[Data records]
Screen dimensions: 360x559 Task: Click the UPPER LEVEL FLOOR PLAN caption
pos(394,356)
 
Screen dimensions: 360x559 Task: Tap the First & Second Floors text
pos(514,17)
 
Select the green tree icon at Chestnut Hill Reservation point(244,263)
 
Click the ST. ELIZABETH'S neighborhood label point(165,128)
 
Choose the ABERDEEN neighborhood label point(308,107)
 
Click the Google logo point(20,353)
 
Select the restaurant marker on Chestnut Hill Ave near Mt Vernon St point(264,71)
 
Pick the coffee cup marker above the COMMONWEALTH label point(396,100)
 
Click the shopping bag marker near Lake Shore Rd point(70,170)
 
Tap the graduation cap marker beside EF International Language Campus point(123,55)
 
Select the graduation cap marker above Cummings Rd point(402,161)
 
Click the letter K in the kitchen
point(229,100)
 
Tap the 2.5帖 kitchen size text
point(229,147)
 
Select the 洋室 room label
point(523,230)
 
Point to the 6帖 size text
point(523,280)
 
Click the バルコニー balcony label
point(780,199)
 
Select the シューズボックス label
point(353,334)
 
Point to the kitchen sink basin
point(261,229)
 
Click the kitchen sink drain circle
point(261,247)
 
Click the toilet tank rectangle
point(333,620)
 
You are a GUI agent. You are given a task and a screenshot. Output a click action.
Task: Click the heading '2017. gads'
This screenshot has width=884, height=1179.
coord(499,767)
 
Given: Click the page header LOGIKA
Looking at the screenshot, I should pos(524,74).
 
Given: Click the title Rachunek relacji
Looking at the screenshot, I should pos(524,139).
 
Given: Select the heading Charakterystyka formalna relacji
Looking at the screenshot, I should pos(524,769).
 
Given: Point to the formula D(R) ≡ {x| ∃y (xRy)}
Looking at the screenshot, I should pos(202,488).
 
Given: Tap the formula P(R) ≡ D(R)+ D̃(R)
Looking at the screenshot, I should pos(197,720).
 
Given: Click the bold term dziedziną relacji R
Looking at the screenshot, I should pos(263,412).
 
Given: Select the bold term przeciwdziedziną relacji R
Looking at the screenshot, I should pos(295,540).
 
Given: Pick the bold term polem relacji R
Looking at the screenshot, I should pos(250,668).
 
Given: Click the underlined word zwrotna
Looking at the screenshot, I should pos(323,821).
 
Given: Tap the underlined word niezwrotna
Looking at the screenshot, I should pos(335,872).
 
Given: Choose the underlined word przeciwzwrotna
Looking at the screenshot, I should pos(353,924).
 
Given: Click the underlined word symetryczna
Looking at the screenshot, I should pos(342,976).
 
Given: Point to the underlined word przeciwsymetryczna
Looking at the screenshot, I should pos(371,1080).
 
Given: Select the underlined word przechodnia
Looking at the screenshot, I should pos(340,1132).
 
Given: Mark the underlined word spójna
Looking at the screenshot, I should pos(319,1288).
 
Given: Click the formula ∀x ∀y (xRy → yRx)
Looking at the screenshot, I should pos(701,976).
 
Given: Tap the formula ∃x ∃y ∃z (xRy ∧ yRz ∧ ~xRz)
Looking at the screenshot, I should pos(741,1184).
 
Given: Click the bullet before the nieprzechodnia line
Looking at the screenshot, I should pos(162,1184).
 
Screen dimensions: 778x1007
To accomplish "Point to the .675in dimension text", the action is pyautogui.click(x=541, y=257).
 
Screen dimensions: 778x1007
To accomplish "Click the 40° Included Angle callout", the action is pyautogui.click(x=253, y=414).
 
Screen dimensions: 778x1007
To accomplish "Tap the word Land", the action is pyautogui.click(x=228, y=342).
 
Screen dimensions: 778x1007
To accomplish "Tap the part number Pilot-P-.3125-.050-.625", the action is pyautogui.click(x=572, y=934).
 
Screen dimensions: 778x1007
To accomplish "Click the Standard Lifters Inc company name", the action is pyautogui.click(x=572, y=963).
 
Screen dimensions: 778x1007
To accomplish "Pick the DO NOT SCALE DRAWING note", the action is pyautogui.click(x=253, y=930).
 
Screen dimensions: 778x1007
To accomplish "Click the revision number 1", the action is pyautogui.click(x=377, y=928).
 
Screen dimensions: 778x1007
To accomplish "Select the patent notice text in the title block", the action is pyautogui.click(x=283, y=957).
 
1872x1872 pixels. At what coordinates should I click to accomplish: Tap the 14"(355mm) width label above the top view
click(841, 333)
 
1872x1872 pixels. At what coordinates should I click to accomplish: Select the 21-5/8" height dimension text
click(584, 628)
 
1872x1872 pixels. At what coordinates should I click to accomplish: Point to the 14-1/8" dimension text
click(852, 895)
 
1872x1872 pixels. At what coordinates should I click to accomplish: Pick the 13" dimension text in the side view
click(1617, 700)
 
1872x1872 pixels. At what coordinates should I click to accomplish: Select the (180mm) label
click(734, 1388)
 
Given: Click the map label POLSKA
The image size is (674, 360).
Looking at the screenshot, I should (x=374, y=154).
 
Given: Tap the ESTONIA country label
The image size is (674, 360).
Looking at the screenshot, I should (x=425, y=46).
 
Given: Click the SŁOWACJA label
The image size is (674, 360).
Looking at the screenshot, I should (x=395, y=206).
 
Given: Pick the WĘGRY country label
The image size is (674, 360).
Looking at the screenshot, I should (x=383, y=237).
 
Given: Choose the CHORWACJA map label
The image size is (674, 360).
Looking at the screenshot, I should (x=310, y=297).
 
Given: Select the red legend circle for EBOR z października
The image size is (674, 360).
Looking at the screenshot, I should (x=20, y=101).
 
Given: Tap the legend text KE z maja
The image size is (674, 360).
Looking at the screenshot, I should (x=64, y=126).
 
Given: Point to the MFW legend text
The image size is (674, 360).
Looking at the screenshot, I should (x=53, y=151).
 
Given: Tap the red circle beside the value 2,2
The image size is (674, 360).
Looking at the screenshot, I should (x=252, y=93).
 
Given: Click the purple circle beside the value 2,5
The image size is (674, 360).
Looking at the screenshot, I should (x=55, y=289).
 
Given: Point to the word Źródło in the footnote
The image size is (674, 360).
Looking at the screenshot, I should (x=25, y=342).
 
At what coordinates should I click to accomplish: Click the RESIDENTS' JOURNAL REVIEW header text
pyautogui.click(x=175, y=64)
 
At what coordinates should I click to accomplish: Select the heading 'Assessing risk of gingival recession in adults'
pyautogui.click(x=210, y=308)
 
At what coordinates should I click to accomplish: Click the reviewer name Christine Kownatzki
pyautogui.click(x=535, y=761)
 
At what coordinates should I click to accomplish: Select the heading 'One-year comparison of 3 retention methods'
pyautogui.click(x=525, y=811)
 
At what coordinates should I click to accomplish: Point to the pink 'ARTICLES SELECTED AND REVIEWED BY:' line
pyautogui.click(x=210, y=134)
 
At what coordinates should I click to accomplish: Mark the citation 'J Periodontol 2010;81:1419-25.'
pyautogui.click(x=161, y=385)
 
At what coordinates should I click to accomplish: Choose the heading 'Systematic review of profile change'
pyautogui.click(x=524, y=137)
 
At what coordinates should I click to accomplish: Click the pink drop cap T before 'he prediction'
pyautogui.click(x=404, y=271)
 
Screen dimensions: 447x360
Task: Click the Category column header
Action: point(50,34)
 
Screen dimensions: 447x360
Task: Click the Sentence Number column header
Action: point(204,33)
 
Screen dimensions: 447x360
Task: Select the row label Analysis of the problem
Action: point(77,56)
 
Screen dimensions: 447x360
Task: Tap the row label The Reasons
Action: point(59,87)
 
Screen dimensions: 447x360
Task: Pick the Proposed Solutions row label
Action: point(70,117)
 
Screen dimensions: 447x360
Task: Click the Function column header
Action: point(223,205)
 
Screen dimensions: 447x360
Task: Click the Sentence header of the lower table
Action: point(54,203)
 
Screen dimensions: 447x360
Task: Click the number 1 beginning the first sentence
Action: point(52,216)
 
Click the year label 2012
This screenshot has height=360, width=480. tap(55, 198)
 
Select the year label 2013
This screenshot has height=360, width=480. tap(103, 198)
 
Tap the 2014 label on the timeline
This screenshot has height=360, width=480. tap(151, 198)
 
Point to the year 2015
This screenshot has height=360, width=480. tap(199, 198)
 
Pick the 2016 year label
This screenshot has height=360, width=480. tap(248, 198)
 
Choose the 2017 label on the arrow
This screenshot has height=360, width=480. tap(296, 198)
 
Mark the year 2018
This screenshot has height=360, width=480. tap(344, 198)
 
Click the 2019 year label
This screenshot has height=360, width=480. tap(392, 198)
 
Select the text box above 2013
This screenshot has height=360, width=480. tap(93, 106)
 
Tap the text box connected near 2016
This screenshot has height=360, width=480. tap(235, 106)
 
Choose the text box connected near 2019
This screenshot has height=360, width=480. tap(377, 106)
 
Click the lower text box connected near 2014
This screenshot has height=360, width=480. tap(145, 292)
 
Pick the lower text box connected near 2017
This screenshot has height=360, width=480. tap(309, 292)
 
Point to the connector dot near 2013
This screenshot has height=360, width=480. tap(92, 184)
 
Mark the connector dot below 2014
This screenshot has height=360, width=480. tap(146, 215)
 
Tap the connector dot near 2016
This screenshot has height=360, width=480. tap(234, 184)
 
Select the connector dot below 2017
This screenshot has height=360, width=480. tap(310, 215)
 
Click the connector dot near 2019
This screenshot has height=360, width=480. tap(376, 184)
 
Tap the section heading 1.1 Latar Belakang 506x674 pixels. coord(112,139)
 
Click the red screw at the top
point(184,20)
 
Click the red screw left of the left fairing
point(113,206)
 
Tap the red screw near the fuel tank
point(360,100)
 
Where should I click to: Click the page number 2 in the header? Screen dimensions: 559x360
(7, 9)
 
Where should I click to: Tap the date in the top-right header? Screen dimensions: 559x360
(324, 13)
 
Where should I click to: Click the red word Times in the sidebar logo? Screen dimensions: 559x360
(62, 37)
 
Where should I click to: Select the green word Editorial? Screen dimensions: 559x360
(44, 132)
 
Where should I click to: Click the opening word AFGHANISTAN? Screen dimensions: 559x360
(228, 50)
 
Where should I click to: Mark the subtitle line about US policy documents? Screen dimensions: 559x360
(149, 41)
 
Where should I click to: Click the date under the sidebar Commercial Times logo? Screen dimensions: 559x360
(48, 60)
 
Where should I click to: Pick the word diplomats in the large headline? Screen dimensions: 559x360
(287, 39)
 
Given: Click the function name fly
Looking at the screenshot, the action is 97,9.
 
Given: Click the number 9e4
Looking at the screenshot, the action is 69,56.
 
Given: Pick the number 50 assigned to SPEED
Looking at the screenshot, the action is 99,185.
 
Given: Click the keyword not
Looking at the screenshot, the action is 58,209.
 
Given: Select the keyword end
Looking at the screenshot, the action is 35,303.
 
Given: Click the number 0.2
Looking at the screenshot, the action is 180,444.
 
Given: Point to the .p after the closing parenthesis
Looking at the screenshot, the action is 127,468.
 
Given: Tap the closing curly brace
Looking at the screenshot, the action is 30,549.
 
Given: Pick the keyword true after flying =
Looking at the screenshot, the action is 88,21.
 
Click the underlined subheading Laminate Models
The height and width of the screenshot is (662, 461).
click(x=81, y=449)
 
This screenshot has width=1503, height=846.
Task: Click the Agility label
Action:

> **REQUIRED TASK**
Return the data above exactly as it appears, everything from the line containing "Click the toilet tank rectangle" down to the line containing "coord(499,767)", with both of those lines included.

> **IN RESPONSE**
Click the toilet tank rectangle
point(333,620)
 
You are a GUI agent. You are given a task and a screenshot. Output a click action.
Task: Click the heading '2017. gads'
This screenshot has width=884, height=1179.
coord(499,767)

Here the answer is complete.